:: CONSIGNES À TRAITER ::
A. D'après le texte sur la crise de 2020, à quels deux chocs du XXe siècle l'auteur compare-t-il cette crise ?
B. Recopiez fidèlement, dans le texte sur la crise de 2020, le passage qui va de « Ouvrage | Covid-19 » jusqu'à « celle de 2008. ».
C. Poursuivez la rédaction du texte sur la crise de 2020 à partir de sa dernière phrase.

Ouvrage | Covid-19 : regards croisés sur la crise
2020 : un retournement majeur ?
La crise provoquée en 2020 par la Covid-19 ne peut être analysée comme une simple crise économique et financière comparable à celle de 2008.
La thèse soutenue ici est qu’il s’agit d’une crise beaucoup plus profonde de l’ampleur de celles des années trente et des années soixante-dix en termes de retournement des politiques économiques dans l’éternelle alternance entre l’état et le marché. 2020 mettrait ainsi un terme aux « Trente Glorieuses » de la mondialisation heureuse et ouvrirait une nouvelle période de l’histoire économique mondiale.
Confrontés au défi de brosser les grandes lignes de passés plus ou moins lointains, les historiens butent sur les bornes à placer de manière souvent arbitraire pour délimiter des « périodes » à peu près cohérentes. Et ce qui peut être relativement facile pour des espaces géographiques limités tient de la mission presque impossible lorsque l’on essaie de raisonner à l’échelle de la planète.
Notre chronologie classique est avant tout occidentale lorsqu’elle distingue les grandes périodes « antique, médiévale, moderne et contemporaine ». L’histoire contemporaine couvre maintenant plus de deux siècles et au moins deux temps de mondialisation, et autant de replis. Au-delà de l’histoire politique et bien souvent militaire, les économistes se sont eux aussi saisis de l’épineuse question des cycles et ont ainsi immortalisé Kondratieff, Juglar et quelques autres. Mais les divergences d’interprétation demeurent et obscurcissent un peu plus l’analyse historique. Celle-ci a bien sûr du mal à s’extraire des tensions de l’immédiat : que n’a-t-on écrit à chaud sur les ruptures provoquées par le 11 septembre 2001 ou par la crise financière de 2008 ? L’analyse de la crise de 2020, alors qu’elle n’est pas terminée pose le même problème. Sera-t-elle oubliée une fois la pandémie jugulée ? Disparaitra-t-elle en note de bas de page des manuels d’histoire du futur comme cela a été le cas de la grippe espagnole, au bilan pourtant autrement plus lourd ?
Telle n’est pas notre thèse. En employant ce mot – mais hypothèse aurait pu convenir – l’auteur prend le risque de la subjectivité de l’interprétation et accepte à l’avance les critiques et les opinions contradictoires. La crise de 2020 serait à notre sens à l’origine d’une rupture majeure comparable aux deux grands chocs qu’a connu le XXe siècle : la crise dite de 1929 et celle des années soixante-dix. Ce serait, bien plus que les guerres mondiales, le troisième grand retournement de l’histoire économique – et bien au-delà du monde contemporain – mettant fin aux « Trente Glorieuses » de la deuxième mondialisation. Pour comprendre cette analyse, il faut reprendre une perspective historique.

:: DONNÉES FOURNIES ::
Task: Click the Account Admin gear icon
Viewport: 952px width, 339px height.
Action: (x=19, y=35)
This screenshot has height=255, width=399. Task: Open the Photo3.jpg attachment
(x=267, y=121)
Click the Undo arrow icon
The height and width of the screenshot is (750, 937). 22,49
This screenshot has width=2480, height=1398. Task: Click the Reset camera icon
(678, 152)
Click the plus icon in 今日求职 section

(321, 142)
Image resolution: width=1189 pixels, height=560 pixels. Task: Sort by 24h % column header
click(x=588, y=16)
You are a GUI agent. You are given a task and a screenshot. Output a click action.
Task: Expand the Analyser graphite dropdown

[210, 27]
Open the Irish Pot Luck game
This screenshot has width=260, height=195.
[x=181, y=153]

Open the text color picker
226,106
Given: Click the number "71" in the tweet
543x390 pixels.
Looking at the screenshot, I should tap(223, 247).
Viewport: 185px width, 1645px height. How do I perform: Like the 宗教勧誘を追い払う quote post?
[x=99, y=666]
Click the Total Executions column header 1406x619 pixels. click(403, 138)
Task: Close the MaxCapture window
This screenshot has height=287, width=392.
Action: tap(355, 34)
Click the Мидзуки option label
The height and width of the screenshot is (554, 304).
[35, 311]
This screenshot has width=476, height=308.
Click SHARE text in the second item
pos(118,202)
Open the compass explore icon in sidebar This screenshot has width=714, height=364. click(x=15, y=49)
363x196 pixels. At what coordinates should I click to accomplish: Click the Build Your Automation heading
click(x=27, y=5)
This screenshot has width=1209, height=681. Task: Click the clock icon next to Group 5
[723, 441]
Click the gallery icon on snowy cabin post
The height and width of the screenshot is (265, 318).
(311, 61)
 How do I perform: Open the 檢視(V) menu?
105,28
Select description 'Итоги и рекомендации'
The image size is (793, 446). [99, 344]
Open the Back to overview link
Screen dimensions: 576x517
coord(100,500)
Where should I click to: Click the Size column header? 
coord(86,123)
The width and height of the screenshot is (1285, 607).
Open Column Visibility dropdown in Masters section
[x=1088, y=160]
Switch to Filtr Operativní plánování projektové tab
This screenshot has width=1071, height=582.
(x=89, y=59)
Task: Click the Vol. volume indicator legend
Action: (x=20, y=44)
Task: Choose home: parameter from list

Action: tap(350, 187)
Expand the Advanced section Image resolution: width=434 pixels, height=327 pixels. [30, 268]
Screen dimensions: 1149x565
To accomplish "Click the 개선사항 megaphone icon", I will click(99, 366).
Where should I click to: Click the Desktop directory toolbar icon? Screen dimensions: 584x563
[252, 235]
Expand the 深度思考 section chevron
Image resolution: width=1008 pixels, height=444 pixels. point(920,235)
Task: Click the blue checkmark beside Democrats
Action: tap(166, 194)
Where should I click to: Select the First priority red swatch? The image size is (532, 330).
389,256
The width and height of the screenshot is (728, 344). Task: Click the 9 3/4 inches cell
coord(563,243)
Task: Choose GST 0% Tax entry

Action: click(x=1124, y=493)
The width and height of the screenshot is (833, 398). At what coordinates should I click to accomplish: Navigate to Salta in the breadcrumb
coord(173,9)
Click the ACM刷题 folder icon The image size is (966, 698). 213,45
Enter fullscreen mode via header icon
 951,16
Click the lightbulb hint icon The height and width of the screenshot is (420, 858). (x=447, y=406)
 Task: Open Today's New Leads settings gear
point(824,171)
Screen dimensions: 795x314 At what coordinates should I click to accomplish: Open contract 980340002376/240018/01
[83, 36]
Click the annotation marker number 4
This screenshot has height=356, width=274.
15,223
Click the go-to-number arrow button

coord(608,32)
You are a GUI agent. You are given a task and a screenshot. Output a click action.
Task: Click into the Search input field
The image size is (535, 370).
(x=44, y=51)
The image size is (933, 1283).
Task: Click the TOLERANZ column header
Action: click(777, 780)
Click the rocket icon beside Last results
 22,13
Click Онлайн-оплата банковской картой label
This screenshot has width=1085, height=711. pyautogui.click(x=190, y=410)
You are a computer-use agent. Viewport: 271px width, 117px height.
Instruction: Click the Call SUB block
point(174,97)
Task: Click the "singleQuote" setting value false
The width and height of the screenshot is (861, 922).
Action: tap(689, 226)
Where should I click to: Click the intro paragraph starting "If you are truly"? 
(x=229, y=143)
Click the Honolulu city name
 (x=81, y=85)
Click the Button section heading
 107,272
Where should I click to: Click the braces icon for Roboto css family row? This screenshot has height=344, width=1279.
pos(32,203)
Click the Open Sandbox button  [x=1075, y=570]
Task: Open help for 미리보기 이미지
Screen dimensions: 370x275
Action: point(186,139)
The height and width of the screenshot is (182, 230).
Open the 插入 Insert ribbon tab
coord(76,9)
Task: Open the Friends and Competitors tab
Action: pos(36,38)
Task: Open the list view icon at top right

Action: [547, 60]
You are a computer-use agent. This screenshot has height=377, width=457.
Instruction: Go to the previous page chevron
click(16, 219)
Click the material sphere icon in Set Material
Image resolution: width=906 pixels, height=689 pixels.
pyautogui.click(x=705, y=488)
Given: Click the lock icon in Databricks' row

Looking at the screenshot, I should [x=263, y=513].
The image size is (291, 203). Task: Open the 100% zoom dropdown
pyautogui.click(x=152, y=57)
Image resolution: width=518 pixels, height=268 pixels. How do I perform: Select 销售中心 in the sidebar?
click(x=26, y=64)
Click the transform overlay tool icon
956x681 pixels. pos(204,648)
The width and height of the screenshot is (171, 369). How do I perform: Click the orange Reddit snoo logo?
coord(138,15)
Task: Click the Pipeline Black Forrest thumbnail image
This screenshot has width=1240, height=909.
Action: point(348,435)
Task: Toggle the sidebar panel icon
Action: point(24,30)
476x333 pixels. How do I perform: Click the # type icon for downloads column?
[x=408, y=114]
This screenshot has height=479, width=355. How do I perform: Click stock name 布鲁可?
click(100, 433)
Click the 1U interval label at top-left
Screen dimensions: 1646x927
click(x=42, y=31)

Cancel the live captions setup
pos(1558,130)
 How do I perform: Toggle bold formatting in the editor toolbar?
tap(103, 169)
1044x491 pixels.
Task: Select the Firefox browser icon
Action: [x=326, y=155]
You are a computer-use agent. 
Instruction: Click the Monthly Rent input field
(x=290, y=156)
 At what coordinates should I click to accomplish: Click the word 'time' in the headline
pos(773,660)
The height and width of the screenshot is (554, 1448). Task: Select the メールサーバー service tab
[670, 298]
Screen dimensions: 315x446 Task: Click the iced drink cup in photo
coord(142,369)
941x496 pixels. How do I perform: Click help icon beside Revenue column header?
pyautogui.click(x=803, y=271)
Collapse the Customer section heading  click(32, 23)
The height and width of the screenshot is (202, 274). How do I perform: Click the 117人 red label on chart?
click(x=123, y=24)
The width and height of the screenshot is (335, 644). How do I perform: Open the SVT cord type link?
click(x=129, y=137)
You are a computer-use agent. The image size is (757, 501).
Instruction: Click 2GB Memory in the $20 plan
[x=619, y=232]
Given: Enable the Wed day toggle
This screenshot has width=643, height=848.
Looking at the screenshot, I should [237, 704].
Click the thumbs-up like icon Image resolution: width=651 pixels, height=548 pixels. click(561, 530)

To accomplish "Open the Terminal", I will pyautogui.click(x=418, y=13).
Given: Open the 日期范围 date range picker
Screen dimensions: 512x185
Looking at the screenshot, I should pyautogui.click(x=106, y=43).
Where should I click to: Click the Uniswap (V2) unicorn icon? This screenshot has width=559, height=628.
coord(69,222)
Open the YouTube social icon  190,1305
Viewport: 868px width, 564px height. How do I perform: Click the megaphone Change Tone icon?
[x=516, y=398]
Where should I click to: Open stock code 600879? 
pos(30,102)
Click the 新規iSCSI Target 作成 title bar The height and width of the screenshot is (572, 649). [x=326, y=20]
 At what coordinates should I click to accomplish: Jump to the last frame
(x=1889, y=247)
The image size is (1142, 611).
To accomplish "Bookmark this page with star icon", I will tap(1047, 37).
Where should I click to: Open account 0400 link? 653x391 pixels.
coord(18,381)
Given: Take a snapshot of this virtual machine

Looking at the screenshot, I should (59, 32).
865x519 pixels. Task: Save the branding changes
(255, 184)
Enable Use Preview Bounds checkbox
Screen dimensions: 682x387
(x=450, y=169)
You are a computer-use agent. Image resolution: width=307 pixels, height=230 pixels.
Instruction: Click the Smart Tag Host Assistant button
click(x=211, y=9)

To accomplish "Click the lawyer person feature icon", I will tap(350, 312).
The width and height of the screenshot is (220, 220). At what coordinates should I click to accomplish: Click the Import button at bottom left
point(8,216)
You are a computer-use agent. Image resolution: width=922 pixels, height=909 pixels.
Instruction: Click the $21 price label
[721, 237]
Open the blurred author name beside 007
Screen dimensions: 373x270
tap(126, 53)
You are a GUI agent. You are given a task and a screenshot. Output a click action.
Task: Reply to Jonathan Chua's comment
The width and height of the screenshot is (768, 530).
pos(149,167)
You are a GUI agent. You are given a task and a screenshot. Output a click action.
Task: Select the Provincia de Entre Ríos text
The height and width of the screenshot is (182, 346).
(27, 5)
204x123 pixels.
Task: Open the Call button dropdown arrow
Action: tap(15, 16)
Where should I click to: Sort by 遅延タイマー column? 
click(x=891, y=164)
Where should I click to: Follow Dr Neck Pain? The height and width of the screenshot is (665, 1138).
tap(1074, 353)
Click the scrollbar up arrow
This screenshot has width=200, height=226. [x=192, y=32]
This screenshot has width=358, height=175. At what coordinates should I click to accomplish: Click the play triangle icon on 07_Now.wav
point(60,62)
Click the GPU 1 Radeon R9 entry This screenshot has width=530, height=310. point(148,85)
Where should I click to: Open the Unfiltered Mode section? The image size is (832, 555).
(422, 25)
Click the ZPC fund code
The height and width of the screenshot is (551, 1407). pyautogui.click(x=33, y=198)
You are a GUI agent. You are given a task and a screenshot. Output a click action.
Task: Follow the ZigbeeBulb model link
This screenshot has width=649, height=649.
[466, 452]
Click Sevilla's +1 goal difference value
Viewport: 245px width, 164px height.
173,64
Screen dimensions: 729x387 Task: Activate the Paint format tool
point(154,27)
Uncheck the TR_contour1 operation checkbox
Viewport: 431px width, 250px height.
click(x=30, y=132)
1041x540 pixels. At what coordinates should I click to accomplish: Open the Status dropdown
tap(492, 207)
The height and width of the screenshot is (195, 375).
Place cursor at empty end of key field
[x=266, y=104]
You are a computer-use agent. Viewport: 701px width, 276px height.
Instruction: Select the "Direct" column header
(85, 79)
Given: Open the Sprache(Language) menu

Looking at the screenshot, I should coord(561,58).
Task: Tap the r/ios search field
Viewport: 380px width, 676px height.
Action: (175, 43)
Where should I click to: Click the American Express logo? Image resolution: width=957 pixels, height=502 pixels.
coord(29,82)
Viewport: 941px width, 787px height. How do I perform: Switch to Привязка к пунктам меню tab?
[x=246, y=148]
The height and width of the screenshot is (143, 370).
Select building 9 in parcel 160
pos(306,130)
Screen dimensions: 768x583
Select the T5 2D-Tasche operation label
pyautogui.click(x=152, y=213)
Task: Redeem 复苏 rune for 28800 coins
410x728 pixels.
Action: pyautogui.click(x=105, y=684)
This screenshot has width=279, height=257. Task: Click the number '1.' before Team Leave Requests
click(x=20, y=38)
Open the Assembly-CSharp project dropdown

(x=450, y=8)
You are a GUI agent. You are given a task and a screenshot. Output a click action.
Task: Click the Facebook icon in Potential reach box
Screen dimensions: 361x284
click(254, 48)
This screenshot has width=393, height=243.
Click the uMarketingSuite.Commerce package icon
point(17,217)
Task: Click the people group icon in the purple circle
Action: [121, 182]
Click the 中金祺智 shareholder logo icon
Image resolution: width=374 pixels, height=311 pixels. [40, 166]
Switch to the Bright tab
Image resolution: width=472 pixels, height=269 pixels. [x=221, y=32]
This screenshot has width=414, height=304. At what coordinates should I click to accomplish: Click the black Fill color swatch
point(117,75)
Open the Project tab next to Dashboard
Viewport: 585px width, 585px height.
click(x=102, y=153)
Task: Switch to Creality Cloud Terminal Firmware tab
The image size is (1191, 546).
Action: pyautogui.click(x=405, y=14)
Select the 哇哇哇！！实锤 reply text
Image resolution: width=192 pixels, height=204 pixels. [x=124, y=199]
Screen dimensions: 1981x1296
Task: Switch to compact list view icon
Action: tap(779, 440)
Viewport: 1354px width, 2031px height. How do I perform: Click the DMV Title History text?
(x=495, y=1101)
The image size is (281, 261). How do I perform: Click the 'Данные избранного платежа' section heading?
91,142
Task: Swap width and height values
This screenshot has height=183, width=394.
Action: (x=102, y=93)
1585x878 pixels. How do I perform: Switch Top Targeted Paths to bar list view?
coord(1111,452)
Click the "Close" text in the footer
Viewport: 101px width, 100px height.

:: RÉPONSES ATTENDUES ::
A. À la crise dite de 1929 et à celle des années soixante-dix.

B.
Ouvrage | Covid-19 : regards croisés sur la crise
2020 : un retournement majeur ?
La crise provoquée en 2020 par la Covid-19 ne peut être analysée comme une simple crise économique et financière comparable à celle de 2008.

C.
La rupture des années trente
Ce que l’on appela la crise de 1929 du fait de l’ultime étincelle de la crise boursière aux États-Unis s’étendit en réalité sur l’ensemble de la décennie suivante tant la véritable sortie de crise n’intervint qu’avec la montée vers la Seconde Guerre mondiale. Ce fut la crise économique la plus profonde que le monde ait connue et son ampleur dépasse de beaucoup ce que l’on a connu en 2020. Ce n’est pas pour rien que l’on parla à son sujet non pas de crise, mais de « grande dépression ». Mais au-delà de cette dimension macro-économique, elle marqua une rupture que le grand historien britannique (et marxiste) Éric Hobsbawn résuma ainsi : « La grande dépression détruisit le libéralisme économique pour un demi-siècle ». C’est vraiment la dernière page de ce libéralisme qui avait dominé le XIXe siècle qui se tourne alors. À vrai dire, il y avait bien eu quelques prémisses antérieures : en Allemagne, Bismarck avait jeté les premières bases d’un embryon d’État-providence ; la Première Guerre mondiale avait contraint les états belligérants à prendre le contrôle de leurs économies ; enfin, la jeune URSS semblait offrir un autre modèle en un temps marqué de tous côtés par l’effervescence idéologique.
Les uns après les autres, les gouvernements furent obligés d’abandonner le « laisser faire » qui jusque-là tenait bien souvent lieu de politique économique : du New Deal américain au Front populaire français en passant par le corporatisme italien, partout ce fut la montée en puissance de l’intervention publique, la mise en place de protections sociales, des nationalisations et bientôt même de la planification. Dans certains cas, on supprima même les marchés, mais en général au moins les encadra-t-on. La Seconde Guerre mondiale accentua encore le rôle de l’État confronté à une guerre totale. Mais la justification de la guerre fut aussi, du rapport Beveridge au Royaume-Uni à la Charte d’Alger en France, la nécessité d’introduire une plus grande justice sociale.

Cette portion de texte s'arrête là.